Pre-sub total hysterectomy (now that's a fun cocktail party phrase), I am sitting in my gynecological oncologist's office after the exam. I have a list of questions for him regarding side effects of going through menopause at the ripe old age of 39. I want all of the options and the various pros and cons, kind of like a female anatomy decision tree. He is very obliging and we start to walk through different scenarios. We get into sex drive and how that could be impacted by hormonal changes. I ask for some possible solutions, and he says that adding testosterone can increase sex drive (yep, any teenage boy overdosing on testosterone will certainly agree). But then, the kicker-- he musingly states, "But you could become hirsute." I can no longer focus on anything he is saying. It's like the Charlie Brown teacher... "wha wha wha wha, wha wha wha." Background noise. Did he really tell me I am going to become HAIRY?? What, so my choices are smooth skinned and sexually disinterested, or hairy and horny? Holy crap.

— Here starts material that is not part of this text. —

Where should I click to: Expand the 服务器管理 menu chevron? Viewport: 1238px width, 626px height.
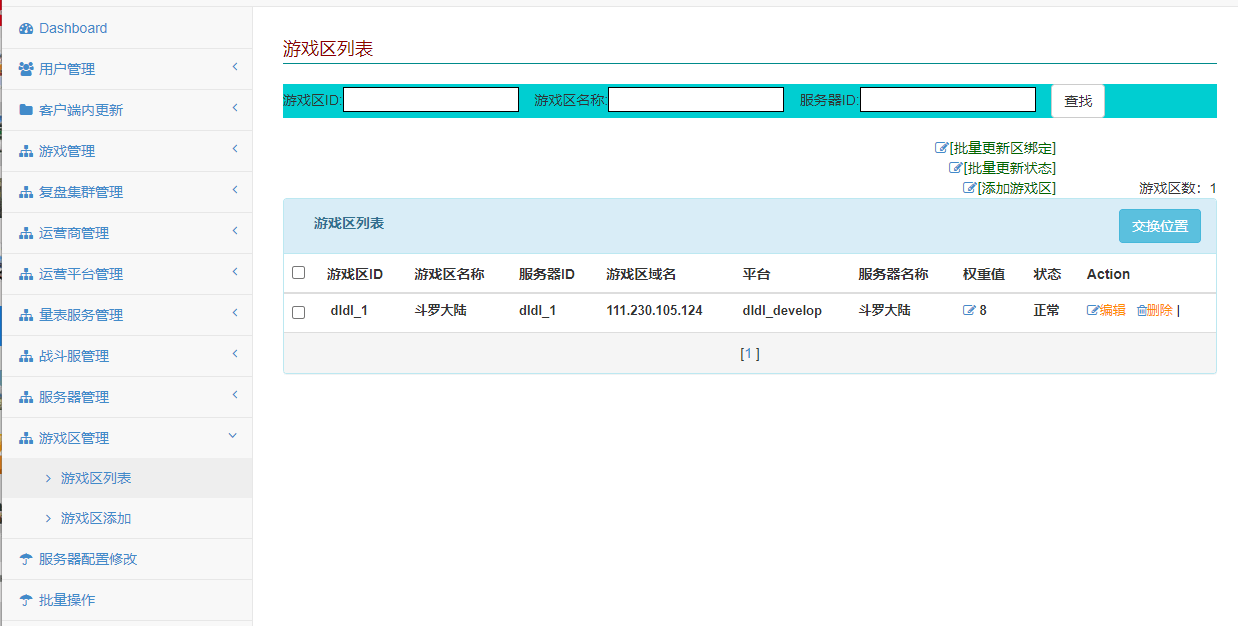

WE WILL GET YOU A LARGER SIZE. WE REALLY DON'T MAKE IMPLANTS IN YOUR SIZE.
Again, pre-mastectomy, sitting in my breast surgeon's office (he does removal as opposed to reconstruction). He is the ultimate no-nonsense guy. Right to the point. He looks at my chest and says, "Well, we will get you a larger size because we really don't make implants in your size." I pause, considering. A few thoughts go through my mind:
1.) Of course. Makes some kind of weird sense. Why the hell would anyone go through all of this surgery just to reconstruct an A cup? A cups are barely even visible.
2.) Followed immediately by...why the fuck not? I happen to LIKE my A cups. They have served me well over the years. Great for jogging. Nursed two kids. Why would anyone presume that I would choose to "upgrade" and get a bigger size?
3.) Then followed by... sigh. Of course. I'm going for the upgrade. Who am I kidding. Am I selling out in some way by going for Big & Bouncy B cups? Eh. I have "foob greed."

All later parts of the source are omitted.